Whenever a line carries the word "computer", pull it out of the entries.
Data supplied: Begin
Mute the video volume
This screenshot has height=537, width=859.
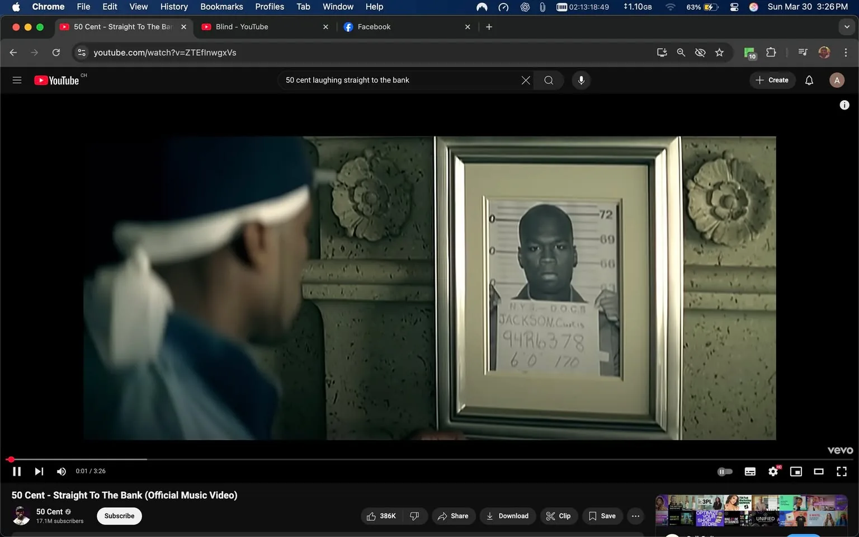tap(61, 471)
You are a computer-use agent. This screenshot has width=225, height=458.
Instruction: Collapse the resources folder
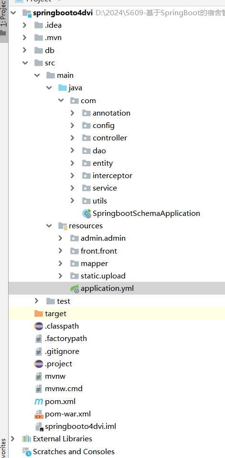pos(49,226)

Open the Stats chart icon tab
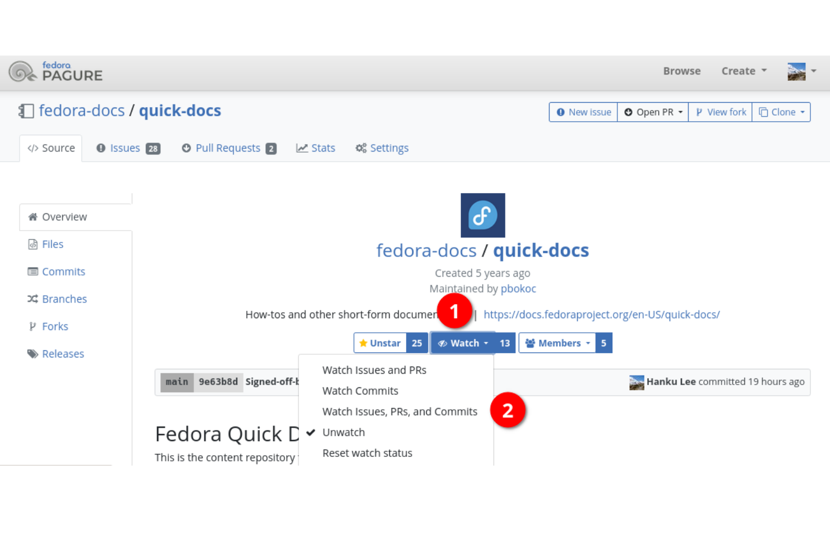pos(303,148)
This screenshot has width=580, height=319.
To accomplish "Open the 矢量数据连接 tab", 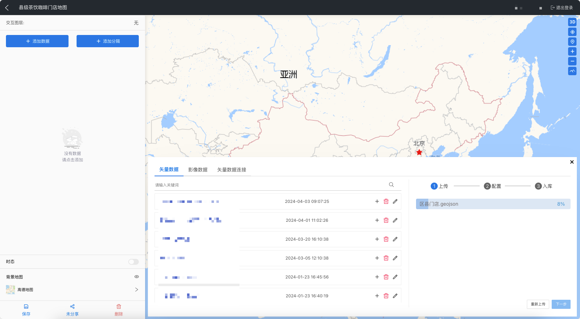I will tap(231, 170).
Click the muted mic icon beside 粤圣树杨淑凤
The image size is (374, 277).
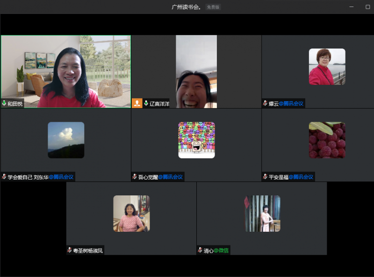pyautogui.click(x=70, y=250)
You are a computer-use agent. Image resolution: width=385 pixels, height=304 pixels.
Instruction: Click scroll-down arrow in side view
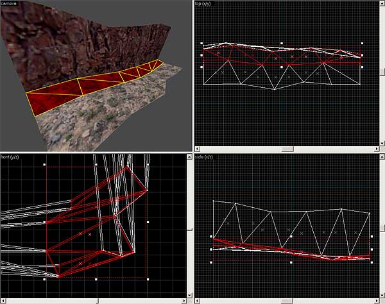pyautogui.click(x=381, y=294)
Data supplied: End
▸ **Task answer**
You are a computer-use agent. This screenshot has width=225, height=458.
You are a computer-use agent. Image resolution: width=385 pixels, height=304 pixels.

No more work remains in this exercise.